● **Work order**
Using the data below, return the stretch from the line that contains "You are a computer-use agent." through the line that contains "Task: Open the @almortadha_ handle link", both included, exactly as it stands and nothing beyond it.

___

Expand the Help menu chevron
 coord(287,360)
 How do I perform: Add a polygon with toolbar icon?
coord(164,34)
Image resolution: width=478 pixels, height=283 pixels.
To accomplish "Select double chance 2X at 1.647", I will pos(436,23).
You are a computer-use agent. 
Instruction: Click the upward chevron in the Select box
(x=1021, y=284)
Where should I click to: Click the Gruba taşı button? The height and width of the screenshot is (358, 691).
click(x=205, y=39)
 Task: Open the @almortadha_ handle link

___

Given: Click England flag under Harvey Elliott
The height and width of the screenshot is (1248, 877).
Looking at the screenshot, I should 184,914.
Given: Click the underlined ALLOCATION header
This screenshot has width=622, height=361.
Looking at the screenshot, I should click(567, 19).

___

● **Answer box**
You are a computer-use agent. 
Instruction: Click the upward chevron in the Select box
(x=1021, y=284)
Where should I click to: Click the Gruba taşı button? The height and width of the screenshot is (358, 691).
click(x=205, y=39)
 Task: Open the @almortadha_ handle link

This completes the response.